Opponents also said the project would prolong the nation’s dependence on fossil fuels, threaten sensitive lands and wildlife, and further delay development of clean energy sources.
The State Department said in an environmental impact statement that the pipeline’s owner, TransCanada, had reduced the risks of an accident to an acceptable level and that the benefits of importing oil from a friendly neighbor outweighed the potential costs.
Final approval of the $7 billion project will not come before the end of the year, after public hearings and consultation with other federal agencies. But the State Department report gave every indication that the administration was prepared to see Keystone proceed. The pipeline is expected to open in 2013 unless delayed by lawsuits or other challenges.
For many in the environmental movement, the administration’s apparent acceptance of the pipeline was yet another disappointment, after recent decisions to tentatively approve drilling in the Arctic Ocean, to open 20 million more acres of the Gulf of Mexico for oil leasing and to delay several major air quality regulations.

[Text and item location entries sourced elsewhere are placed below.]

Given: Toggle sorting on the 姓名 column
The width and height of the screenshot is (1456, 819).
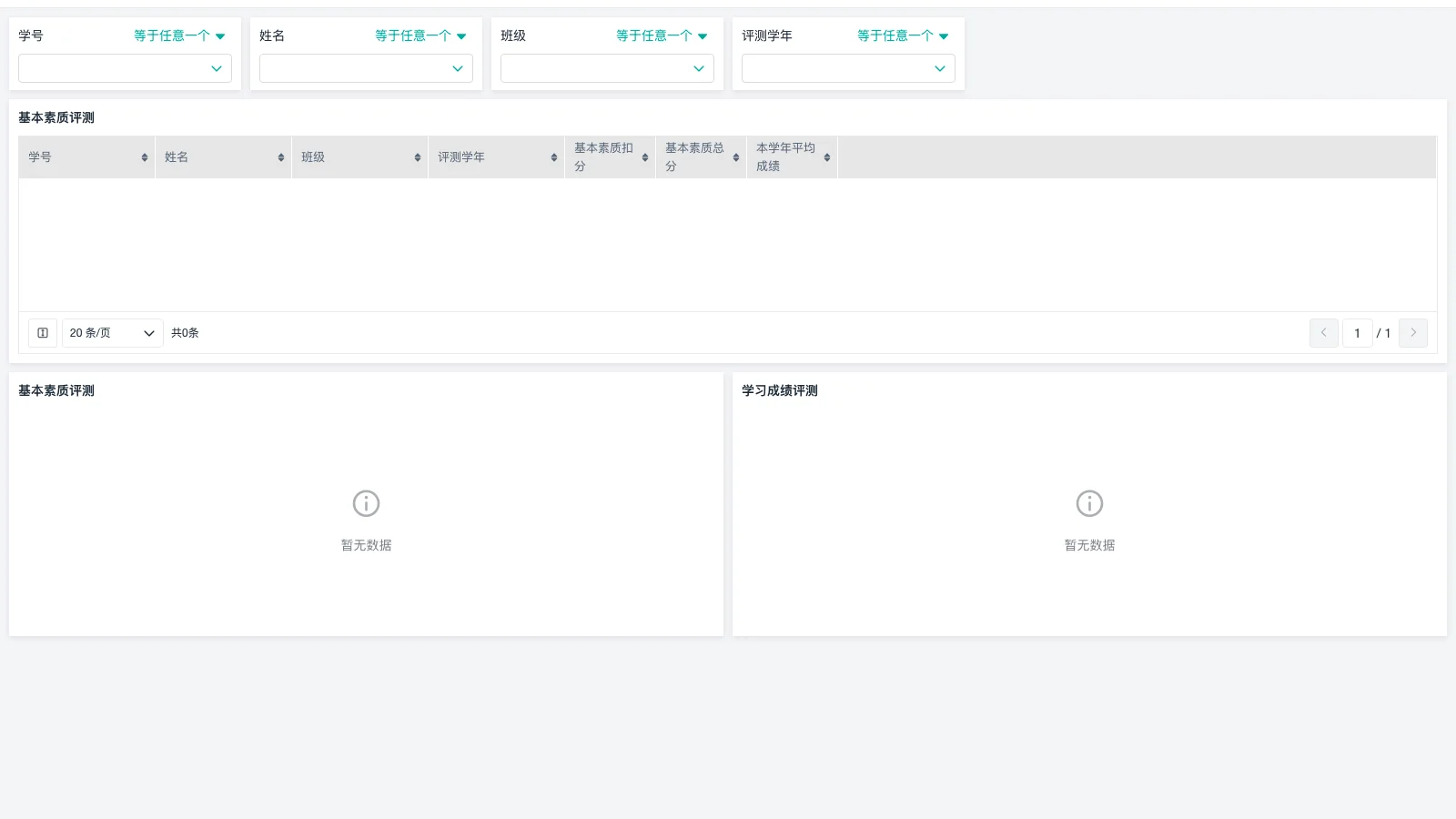Looking at the screenshot, I should click(x=279, y=157).
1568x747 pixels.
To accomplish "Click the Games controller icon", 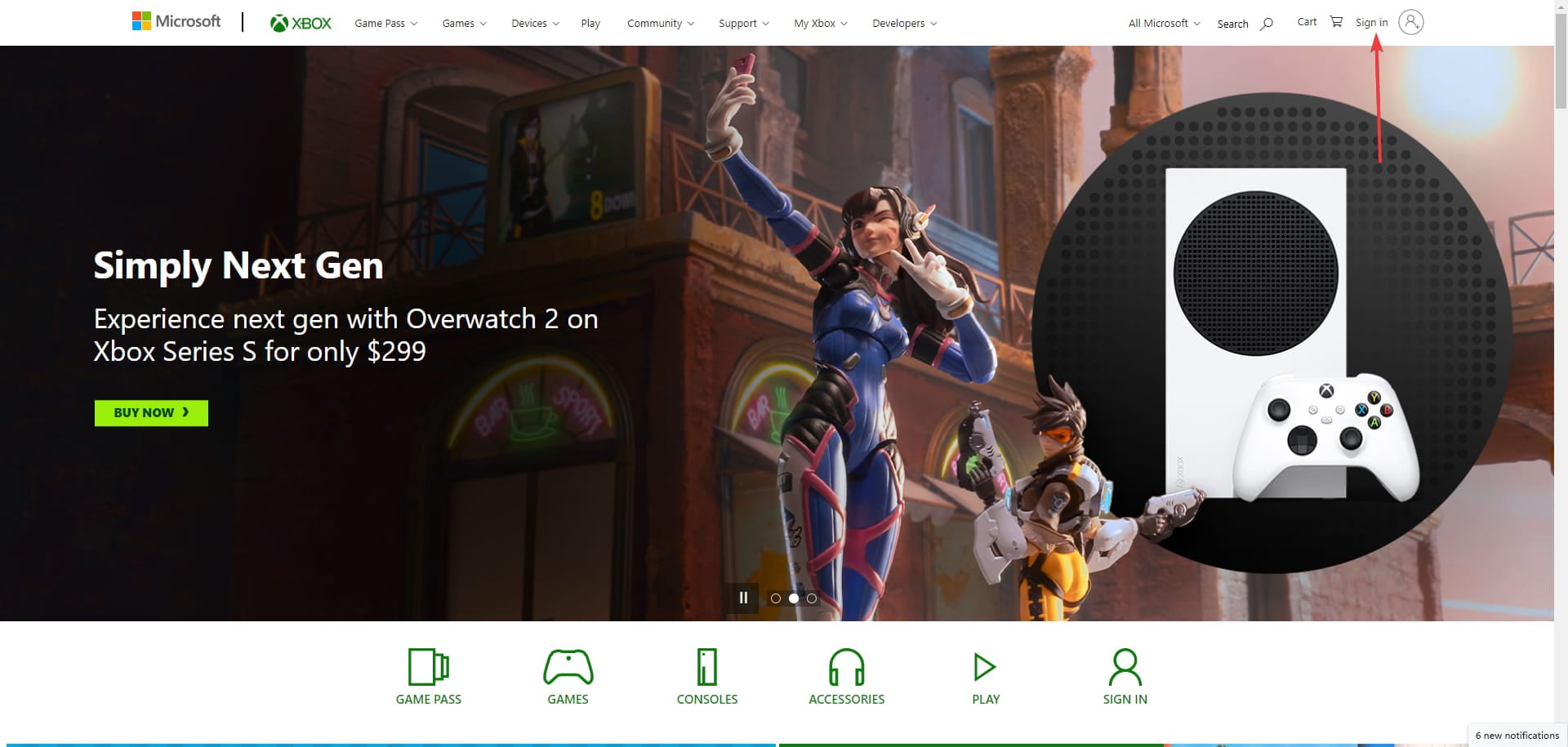I will pos(568,666).
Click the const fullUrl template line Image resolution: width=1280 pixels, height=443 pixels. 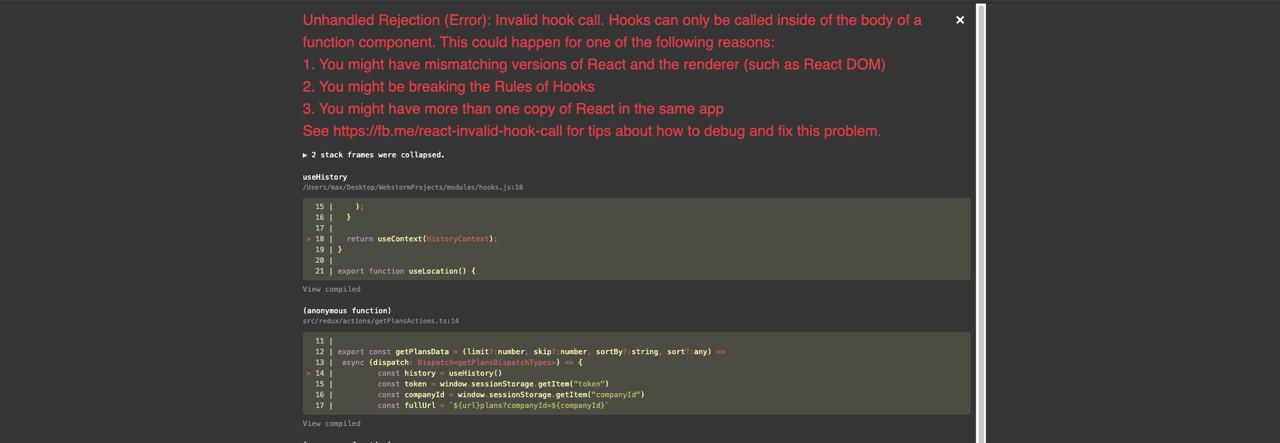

The movement is still smarting from the administration’s failure to push climate change legislation through Congress.
Analysts and environmental advocates said these decisions had opened a wide and perhaps unbridgeable breach between the Democratic president and environmentally minded voters.
Michael Brune, president of the Sierra Club, urged Obama to veto the project despite the State Department’s willingness to see it proceed.